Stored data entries
━━━

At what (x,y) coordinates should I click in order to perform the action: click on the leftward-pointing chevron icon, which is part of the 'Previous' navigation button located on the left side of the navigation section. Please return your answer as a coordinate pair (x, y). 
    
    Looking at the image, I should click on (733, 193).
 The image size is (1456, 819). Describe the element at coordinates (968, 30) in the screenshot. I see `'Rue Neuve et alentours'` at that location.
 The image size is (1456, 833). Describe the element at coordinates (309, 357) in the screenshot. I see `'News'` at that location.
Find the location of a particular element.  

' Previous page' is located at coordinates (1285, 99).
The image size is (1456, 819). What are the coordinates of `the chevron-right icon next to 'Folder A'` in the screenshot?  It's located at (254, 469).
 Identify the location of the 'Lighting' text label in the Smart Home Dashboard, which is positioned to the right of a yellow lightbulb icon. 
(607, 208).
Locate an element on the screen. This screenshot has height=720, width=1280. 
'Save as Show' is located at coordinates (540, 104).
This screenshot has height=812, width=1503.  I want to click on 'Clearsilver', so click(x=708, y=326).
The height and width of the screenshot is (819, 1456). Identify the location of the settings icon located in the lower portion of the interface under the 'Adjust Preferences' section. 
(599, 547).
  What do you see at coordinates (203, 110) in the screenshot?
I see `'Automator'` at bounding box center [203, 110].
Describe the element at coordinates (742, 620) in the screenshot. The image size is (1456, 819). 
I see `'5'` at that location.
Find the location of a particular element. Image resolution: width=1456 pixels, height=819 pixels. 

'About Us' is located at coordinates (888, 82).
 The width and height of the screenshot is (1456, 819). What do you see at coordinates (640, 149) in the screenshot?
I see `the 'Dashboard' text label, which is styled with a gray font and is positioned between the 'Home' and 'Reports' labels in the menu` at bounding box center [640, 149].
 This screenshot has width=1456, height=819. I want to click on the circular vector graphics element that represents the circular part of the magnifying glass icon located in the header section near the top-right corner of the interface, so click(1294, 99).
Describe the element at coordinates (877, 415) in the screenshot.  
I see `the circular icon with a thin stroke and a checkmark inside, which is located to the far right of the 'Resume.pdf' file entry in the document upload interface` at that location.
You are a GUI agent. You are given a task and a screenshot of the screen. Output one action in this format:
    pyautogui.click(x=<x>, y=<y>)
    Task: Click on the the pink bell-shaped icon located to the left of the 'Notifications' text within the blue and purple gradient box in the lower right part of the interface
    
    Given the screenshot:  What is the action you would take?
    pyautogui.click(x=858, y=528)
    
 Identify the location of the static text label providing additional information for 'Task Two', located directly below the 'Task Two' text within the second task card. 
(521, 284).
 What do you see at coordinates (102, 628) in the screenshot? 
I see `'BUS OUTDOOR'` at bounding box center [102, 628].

━━━

Objective
Retype the listing lines starting at the one containing "You are a GUI" and continuing through the end of the listing, reproducing each line without any change.

Response
You are a GUI agent. You are given a task and a screenshot of the screen. Output one action in this format:
    pyautogui.click(x=<x>, y=<y>)
    Task: Click on the the pink bell-shaped icon located to the left of the 'Notifications' text within the blue and purple gradient box in the lower right part of the interface
    
    Given the screenshot:  What is the action you would take?
    pyautogui.click(x=858, y=528)
    
 Identify the location of the static text label providing additional information for 'Task Two', located directly below the 'Task Two' text within the second task card. 
(521, 284).
 What do you see at coordinates (102, 628) in the screenshot? 
I see `'BUS OUTDOOR'` at bounding box center [102, 628].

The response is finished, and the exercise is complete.